■ **INPUT MATERIAL**:
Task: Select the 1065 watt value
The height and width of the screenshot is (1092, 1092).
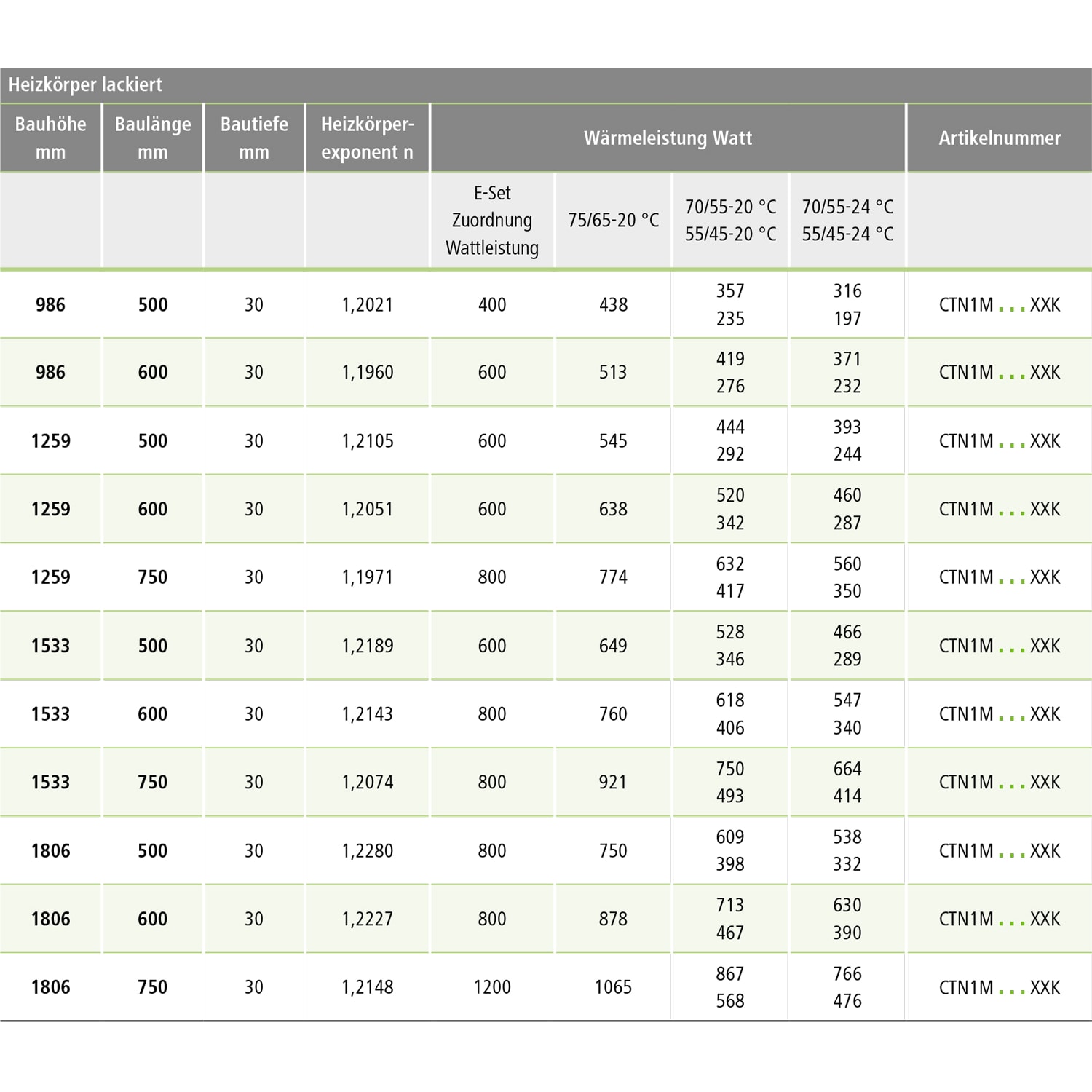Action: [613, 986]
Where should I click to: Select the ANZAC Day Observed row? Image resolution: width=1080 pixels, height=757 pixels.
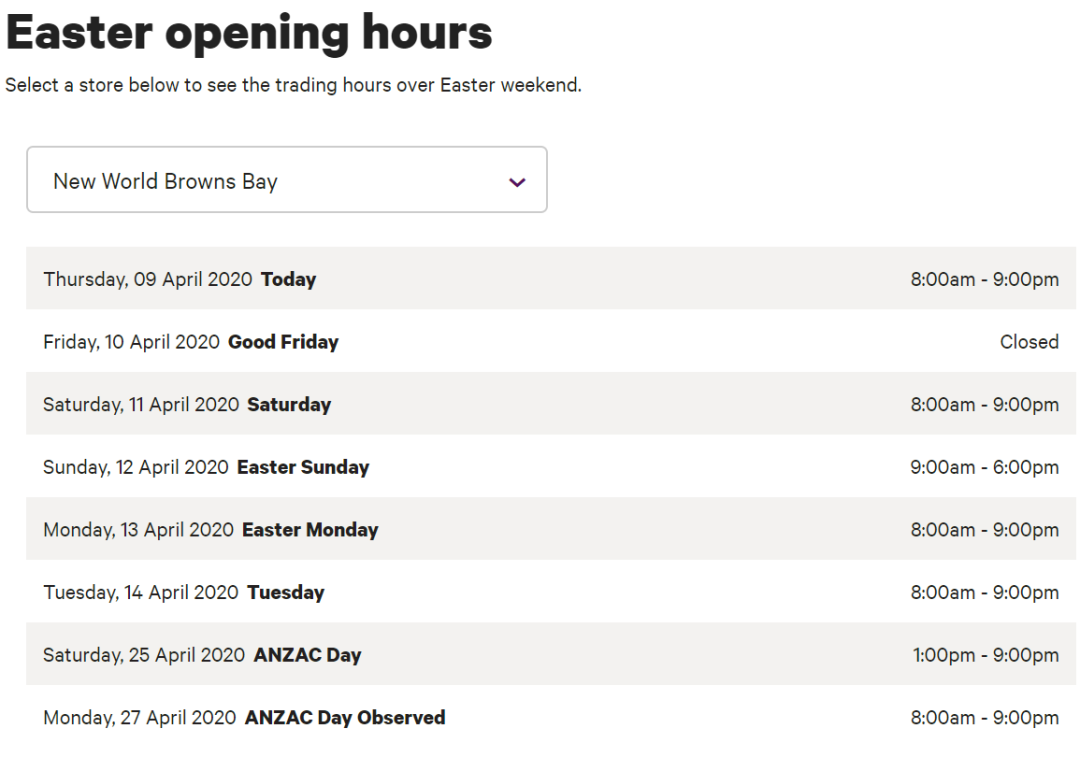550,717
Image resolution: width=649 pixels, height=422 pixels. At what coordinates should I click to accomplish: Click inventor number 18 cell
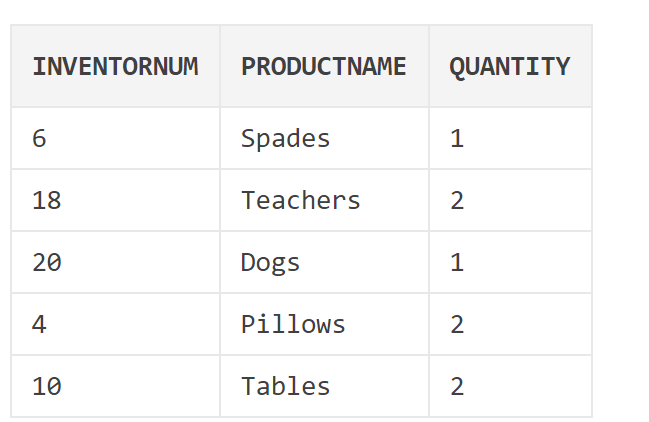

■ **TASK DETAILS**:
Line by line, output the material above exactly, passing over the pictures.

■ **ANSWER SECTION**:
Task: Select the 1065 watt value
The height and width of the screenshot is (1092, 1092).
Action: [613, 986]
Where should I click to: Select the ANZAC Day Observed row? Image resolution: width=1080 pixels, height=757 pixels.
550,717
Image resolution: width=649 pixels, height=422 pixels. At what coordinates should I click to accomplish: Click inventor number 18 cell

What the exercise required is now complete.